Epidemiology and Infection ◽

10.1017/s095026881500134x ◽

2015 ◽

Vol 144 (3) ◽

pp. 527-536 ◽

Cited By ~ 10

Author(s):

D. N. TRAN ◽

Q. D. TRINH ◽

N. T. K. PHAM ◽

M. P. VU ◽

M. T. HA ◽

...

Keyword(s):

Influenza A ◽

Respiratory Infections ◽

Age Groups ◽

Ho Chi Minh City ◽

Human Bocavirus ◽

Virus Infections ◽

Polymerase Chain ◽

Syncytial Virus ◽

Respiratory Virus Infections ◽

Epidemiological Characteristics

SUMMARYInformation about viral acute respiratory infections (ARIs) is essential for prevention, diagnosis and treatment, but it is limited in tropical developing countries. This study described the clinical and epidemiological characteristics of ARIs in children hospitalized in Vietnam. Nasopharyngeal samples were collected from children with ARIs at Ho Chi Minh City Children's Hospital 2 between April 2010 and May 2011 in order to detect respiratory viruses by polymerase chain reaction. Viruses were found in 64% of 1082 patients, with 12% being co-infections. The leading detected viruses were human rhinovirus (HRV; 30%), respiratory syncytial virus (RSV; 23·8%), and human bocavirus (HBoV; 7·2%). HRV was detected all year round, while RSV epidemics occurred mainly in the rainy season. Influenza A (FluA) was found in both seasons. The other viruses were predominant in the dry season.

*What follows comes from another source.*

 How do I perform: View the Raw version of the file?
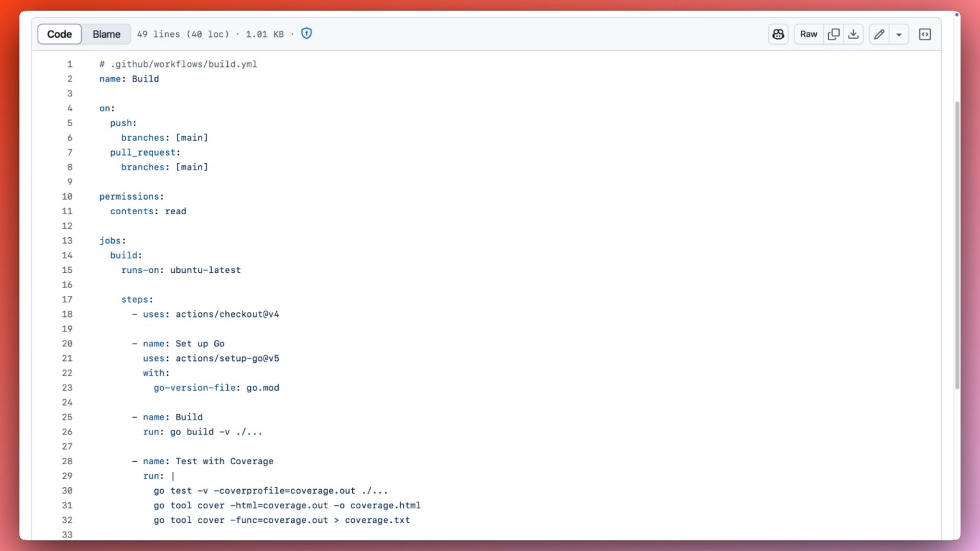coord(808,34)
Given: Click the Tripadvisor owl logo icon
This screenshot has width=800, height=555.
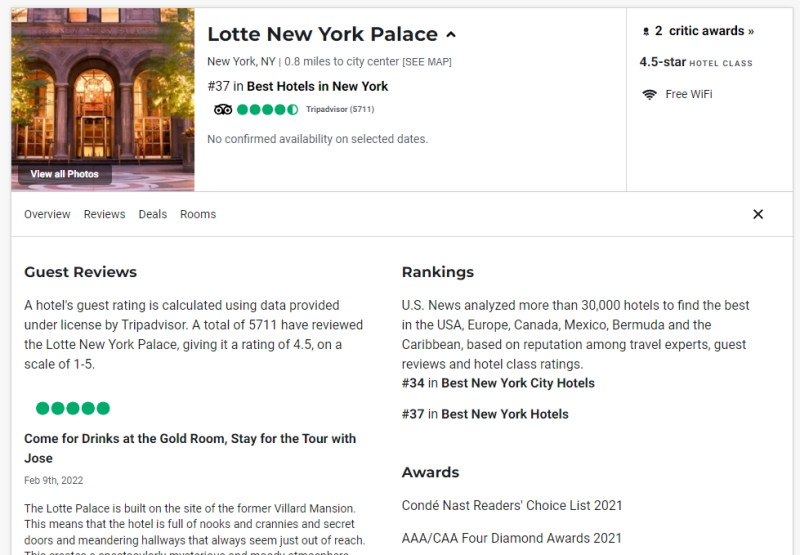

HRV was identified in children of all age groups. RSV, parainfluenza virus (PIV) 1, PIV3 and HBoV, and FluA were detected predominantly in children aged <6 months, 6–12 months, 12–24 months, and >24 months, respectively. Significant associations were found between PIV1 with croup (P < 0·005) and RSV with bronchiolitis (P < 0·005). HBoV and HRV were associated with hypoxia (P < 0·05) and RSV with retraction (P < 0·05). HRV, RSV, and HBoV were detected most frequently and they may increase the severity of ARIs in children.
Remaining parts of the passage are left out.